§ **PROBLEM**
Where does the word "star" occur in the material? Copy each line that has it.

** RECORDS FOR THIS EXERCISE follows **

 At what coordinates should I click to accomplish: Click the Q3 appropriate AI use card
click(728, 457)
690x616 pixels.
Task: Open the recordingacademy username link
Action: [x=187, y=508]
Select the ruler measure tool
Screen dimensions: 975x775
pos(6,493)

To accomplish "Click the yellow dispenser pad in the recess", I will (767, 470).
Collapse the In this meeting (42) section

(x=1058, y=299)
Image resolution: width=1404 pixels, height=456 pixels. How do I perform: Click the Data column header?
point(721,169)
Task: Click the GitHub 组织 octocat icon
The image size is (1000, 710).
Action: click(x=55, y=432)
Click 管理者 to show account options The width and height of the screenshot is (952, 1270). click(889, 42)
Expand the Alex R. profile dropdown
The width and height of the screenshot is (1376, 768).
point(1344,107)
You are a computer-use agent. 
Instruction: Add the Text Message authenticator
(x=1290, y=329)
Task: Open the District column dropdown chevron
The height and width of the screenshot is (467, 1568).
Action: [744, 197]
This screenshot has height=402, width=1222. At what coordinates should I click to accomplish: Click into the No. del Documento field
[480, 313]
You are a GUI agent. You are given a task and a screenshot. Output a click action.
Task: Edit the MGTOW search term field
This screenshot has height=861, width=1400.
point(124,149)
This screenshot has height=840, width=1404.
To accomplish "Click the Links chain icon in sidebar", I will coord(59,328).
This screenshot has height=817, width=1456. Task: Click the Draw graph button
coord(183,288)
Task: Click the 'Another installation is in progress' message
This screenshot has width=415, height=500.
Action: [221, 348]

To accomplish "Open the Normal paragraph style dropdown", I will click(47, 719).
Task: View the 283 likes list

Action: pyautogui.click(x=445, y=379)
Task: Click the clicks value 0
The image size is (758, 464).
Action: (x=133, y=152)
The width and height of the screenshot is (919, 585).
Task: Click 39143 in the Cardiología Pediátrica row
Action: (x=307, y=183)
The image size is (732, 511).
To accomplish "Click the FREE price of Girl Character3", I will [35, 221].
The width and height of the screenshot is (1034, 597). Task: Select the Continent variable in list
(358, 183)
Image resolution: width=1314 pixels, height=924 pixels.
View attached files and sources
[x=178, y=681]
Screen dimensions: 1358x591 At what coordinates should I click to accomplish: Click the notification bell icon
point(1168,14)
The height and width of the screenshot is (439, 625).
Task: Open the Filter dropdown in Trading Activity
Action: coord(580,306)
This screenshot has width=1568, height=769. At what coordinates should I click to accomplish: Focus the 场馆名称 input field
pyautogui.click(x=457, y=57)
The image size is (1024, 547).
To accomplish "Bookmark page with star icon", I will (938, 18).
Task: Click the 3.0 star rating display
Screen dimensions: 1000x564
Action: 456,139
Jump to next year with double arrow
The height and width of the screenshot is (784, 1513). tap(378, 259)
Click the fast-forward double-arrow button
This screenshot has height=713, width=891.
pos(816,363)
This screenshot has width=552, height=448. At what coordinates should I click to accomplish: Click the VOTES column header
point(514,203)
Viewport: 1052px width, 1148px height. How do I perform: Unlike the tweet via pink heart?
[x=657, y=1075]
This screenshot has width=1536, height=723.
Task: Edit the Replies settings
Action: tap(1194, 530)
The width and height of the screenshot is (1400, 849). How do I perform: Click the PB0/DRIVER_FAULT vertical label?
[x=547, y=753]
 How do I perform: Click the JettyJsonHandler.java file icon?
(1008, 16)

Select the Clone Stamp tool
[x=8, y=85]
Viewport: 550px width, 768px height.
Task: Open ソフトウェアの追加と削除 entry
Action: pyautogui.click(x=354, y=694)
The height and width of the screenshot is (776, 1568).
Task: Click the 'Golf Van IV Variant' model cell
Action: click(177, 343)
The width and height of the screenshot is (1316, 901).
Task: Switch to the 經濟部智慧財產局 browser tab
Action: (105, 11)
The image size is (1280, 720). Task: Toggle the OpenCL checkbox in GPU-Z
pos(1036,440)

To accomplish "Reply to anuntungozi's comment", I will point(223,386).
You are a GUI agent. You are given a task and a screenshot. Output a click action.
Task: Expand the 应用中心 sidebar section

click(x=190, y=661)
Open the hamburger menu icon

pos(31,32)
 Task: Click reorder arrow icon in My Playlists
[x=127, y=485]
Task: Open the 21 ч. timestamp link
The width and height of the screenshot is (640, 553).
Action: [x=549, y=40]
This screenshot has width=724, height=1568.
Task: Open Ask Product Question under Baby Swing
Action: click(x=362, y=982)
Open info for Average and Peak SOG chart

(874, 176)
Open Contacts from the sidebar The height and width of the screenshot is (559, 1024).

** End of RECORDS FOR THIS EXERCISE **

§ **WRITTEN ANSWER**
To accomplish "Bookmark page with star icon", I will (938, 18).
Task: Click the 3.0 star rating display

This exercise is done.